*** Opening INPUT MATERIAL ***
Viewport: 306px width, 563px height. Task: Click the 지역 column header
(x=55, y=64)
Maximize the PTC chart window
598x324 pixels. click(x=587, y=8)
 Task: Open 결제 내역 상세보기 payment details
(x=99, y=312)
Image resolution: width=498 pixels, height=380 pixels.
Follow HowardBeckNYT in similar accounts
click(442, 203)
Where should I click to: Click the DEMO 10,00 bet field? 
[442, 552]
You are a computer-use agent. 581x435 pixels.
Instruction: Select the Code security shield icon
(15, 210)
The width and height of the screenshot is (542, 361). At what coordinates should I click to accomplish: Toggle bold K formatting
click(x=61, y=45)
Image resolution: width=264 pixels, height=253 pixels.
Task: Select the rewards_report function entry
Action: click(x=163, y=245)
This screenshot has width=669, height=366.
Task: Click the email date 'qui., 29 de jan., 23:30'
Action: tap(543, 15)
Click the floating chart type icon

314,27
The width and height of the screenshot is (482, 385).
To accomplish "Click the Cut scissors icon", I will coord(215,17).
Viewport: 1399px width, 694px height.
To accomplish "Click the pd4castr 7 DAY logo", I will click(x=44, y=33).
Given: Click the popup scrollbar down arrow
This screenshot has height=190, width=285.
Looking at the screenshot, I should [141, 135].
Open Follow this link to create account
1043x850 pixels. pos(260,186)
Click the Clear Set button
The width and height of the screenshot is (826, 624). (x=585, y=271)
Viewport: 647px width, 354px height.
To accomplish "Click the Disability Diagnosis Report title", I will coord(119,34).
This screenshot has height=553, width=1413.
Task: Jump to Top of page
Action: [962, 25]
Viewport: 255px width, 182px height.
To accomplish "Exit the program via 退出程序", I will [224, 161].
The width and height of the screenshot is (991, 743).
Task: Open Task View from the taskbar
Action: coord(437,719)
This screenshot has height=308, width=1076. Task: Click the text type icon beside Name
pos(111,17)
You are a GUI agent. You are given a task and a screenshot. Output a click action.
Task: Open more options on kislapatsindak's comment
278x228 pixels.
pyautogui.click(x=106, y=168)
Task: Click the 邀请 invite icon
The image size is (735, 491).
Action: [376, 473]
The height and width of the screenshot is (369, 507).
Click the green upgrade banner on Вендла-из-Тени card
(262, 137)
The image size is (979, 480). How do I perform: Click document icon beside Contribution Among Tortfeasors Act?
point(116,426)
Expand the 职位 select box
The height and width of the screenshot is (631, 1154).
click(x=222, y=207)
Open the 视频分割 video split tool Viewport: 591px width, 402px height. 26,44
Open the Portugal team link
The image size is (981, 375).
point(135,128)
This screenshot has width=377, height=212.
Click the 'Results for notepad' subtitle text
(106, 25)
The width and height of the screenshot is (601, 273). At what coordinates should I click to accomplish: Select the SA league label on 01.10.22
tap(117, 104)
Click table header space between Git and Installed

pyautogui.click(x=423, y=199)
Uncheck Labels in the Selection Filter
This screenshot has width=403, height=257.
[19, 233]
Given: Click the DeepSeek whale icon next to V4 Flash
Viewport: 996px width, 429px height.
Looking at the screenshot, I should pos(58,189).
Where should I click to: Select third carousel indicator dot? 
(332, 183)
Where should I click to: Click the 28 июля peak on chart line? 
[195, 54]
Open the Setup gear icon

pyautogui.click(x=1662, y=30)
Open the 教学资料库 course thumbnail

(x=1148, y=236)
*** Closing INPUT MATERIAL ***
_TASK OBJECTIVE_
The expected response consists solely of the lines from the one with "Given: Click the DeepSeek" through the end of the records, repeated exactly.

_RESULT FOR THIS EXERCISE_
Given: Click the DeepSeek whale icon next to V4 Flash
Viewport: 996px width, 429px height.
Looking at the screenshot, I should pos(58,189).
Where should I click to: Select third carousel indicator dot? 
(332, 183)
Where should I click to: Click the 28 июля peak on chart line? 
[195, 54]
Open the Setup gear icon

pyautogui.click(x=1662, y=30)
Open the 教学资料库 course thumbnail

(x=1148, y=236)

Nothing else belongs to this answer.